Date Joined Oct 2010
Total Posts : 932
   Posted 4/8/2011 8:13 PM (GMT -6)   
Hi All,


Most of my pills are in a hidden lock box. But I do have about 2 weeks worth beside my bed and I've felt uncomfortable about having them unsecured.

I found what looks like a very practical solution. Google "pill locker". It holds 4 standard pill bottles and uses a combination lock. Of course, it won't stop a real burglar, but it should be enough to stop someone from sneaking a few pills. If you have teens, guests who you don't fully trust, etc., you might be interested.
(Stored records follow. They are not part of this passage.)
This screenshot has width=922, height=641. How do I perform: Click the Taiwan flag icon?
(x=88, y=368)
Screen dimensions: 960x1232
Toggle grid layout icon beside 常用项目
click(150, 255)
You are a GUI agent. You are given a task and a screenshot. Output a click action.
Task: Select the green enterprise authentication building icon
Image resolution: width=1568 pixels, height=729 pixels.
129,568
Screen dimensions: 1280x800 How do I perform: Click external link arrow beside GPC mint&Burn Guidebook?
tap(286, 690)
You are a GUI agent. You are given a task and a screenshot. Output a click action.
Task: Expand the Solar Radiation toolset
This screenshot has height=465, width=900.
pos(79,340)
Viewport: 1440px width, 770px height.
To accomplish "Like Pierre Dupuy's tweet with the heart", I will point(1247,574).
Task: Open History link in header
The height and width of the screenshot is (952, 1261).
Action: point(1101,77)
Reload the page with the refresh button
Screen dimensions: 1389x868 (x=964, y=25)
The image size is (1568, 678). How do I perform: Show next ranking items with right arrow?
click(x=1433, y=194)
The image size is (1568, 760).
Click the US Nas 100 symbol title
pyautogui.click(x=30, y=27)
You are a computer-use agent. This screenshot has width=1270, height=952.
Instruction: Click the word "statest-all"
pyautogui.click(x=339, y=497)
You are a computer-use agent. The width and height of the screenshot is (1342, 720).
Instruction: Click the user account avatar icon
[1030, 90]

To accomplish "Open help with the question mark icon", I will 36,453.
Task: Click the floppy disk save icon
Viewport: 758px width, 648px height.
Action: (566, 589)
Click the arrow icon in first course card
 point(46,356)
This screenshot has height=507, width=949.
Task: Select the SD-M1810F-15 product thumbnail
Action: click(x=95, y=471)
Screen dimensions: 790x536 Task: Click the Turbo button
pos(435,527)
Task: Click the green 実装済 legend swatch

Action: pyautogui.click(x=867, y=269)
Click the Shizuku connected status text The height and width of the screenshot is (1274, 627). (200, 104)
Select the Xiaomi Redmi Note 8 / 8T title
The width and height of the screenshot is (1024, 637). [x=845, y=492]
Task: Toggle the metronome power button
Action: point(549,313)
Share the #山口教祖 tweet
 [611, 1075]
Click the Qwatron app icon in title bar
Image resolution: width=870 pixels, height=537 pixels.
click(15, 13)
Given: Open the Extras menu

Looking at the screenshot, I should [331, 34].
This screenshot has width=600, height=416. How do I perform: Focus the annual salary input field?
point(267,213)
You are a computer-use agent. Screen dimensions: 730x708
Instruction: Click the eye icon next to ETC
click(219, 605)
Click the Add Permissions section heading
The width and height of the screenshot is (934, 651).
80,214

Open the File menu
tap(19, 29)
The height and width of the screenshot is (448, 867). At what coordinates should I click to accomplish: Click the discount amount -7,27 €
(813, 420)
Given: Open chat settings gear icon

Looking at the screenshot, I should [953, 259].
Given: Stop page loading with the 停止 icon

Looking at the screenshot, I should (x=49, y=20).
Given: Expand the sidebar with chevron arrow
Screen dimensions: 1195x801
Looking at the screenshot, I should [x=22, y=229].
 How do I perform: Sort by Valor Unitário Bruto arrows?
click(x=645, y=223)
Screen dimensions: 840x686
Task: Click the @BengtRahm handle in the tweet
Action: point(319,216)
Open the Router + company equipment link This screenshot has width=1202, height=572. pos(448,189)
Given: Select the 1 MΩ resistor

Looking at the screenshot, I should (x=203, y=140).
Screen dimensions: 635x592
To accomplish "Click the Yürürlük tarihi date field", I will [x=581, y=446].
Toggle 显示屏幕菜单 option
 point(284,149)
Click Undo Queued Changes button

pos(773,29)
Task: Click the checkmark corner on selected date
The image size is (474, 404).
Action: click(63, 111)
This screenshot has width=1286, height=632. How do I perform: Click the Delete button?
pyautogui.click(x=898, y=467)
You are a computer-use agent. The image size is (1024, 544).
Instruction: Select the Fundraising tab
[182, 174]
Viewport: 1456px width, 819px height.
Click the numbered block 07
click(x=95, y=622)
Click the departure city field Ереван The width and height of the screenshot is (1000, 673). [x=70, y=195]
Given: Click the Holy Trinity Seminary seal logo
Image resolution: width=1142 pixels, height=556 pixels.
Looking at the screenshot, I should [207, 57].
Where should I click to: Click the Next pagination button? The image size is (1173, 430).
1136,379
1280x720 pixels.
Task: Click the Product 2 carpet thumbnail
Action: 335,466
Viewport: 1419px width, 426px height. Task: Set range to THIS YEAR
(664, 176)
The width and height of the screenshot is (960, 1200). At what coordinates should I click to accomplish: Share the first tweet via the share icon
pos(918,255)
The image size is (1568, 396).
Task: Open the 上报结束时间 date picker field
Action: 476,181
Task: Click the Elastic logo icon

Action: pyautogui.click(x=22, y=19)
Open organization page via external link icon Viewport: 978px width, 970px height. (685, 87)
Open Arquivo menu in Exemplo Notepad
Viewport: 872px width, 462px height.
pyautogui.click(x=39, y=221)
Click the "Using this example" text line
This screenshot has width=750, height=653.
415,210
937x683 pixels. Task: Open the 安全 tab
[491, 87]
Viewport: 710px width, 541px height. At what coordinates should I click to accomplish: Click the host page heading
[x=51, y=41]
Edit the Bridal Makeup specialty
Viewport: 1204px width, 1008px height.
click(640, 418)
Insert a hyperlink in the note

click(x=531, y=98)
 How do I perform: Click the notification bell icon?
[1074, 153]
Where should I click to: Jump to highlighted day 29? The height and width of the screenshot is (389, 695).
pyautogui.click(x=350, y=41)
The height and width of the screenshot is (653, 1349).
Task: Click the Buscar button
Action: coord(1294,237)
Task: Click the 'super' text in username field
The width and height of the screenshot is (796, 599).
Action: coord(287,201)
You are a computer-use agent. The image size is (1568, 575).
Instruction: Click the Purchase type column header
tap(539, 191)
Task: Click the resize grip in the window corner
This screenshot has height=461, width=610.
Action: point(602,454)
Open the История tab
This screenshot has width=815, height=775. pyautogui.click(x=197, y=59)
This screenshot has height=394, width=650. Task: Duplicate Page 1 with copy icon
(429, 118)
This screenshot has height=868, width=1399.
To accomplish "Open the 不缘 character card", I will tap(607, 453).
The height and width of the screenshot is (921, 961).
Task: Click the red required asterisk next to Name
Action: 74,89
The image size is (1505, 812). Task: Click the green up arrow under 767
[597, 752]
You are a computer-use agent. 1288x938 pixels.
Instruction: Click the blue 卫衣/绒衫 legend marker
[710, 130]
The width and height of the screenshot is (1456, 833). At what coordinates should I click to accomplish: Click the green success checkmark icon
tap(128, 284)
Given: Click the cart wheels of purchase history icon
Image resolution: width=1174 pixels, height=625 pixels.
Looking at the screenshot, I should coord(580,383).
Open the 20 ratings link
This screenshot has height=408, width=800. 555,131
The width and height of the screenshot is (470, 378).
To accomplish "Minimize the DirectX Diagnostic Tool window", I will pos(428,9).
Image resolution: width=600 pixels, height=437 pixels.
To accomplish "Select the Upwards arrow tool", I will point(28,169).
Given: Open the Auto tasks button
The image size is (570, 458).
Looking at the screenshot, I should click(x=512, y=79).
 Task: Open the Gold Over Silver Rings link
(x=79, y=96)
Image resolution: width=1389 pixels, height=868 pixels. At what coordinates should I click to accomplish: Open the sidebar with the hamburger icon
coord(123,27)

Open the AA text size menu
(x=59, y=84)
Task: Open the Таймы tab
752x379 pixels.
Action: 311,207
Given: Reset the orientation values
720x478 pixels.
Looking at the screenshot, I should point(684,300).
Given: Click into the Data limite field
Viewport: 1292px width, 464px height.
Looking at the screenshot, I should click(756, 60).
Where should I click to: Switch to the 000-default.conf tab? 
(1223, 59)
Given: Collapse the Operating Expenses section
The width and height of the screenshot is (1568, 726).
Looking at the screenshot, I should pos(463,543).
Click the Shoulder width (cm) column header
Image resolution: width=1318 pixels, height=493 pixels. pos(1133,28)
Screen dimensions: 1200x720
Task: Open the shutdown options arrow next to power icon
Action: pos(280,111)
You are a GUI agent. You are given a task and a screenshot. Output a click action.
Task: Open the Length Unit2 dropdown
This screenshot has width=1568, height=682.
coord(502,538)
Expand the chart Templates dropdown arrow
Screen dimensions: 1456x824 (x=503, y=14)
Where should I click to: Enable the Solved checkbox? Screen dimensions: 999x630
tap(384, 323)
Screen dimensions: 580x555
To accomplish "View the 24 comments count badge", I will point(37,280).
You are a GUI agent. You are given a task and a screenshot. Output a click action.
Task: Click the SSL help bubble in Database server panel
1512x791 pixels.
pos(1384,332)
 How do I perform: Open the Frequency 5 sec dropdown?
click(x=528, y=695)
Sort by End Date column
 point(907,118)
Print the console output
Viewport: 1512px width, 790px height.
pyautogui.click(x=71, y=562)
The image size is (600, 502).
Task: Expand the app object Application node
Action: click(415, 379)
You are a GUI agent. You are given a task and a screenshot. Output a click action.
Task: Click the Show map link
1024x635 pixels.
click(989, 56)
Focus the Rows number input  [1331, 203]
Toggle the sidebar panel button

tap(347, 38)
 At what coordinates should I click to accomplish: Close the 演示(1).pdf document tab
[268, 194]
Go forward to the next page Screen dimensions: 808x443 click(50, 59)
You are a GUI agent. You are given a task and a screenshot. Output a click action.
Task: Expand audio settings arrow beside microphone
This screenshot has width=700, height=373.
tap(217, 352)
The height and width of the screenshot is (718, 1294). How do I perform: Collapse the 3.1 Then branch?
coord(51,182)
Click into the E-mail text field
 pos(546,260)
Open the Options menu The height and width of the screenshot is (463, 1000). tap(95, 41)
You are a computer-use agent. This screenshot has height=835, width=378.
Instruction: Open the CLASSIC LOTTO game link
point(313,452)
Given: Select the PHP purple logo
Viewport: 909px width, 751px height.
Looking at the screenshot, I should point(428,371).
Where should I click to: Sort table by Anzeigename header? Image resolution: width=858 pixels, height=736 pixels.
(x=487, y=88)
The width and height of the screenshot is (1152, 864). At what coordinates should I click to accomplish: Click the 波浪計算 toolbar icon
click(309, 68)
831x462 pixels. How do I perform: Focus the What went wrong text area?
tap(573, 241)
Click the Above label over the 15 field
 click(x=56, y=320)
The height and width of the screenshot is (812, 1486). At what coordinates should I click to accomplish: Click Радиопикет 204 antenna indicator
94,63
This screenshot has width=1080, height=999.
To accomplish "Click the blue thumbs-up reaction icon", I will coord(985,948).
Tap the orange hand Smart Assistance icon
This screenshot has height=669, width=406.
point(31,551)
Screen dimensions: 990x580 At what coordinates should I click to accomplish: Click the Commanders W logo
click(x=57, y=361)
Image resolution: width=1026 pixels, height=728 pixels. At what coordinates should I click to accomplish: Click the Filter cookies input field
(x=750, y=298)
I just ordered 2 from Amazon. They're also available at Walgreens.
C4-T4 Scoliosis (disk degeneration, stenosis, narrowed neuroforamen, bone spurs), RT hip and SI joint damage from car accident. Also, pectus excavatum, supraventricular tacycardia and mitral valve prolapse syndrome.
Current meds: Ultram ER 300mg daily, breakthrough - hydrocodone 10-15mg, or oxycodone 5-7.5mg. .25-.5mg ativan as needed for sleep, Verapamil 240mg SR (for tachycardia). [/gray

Screaming Eagle
Veteran Member


Date Joined Sep 2009
Total Posts : 5005
   Posted 4/10/2011 8:14 AM (GMT -6)   
Morning cogito! wink

I too like to keep a pain med or two beside my bed for ease of access, however with children in the house I just don't take a chance as I'm thinking "out of site out of mind"

The pill safe seems to be a good deterrent though for those who would like to go this route. I no longer keep med's beside my bed as I used to, and keep them locked up in a rather heavy and very secure safe.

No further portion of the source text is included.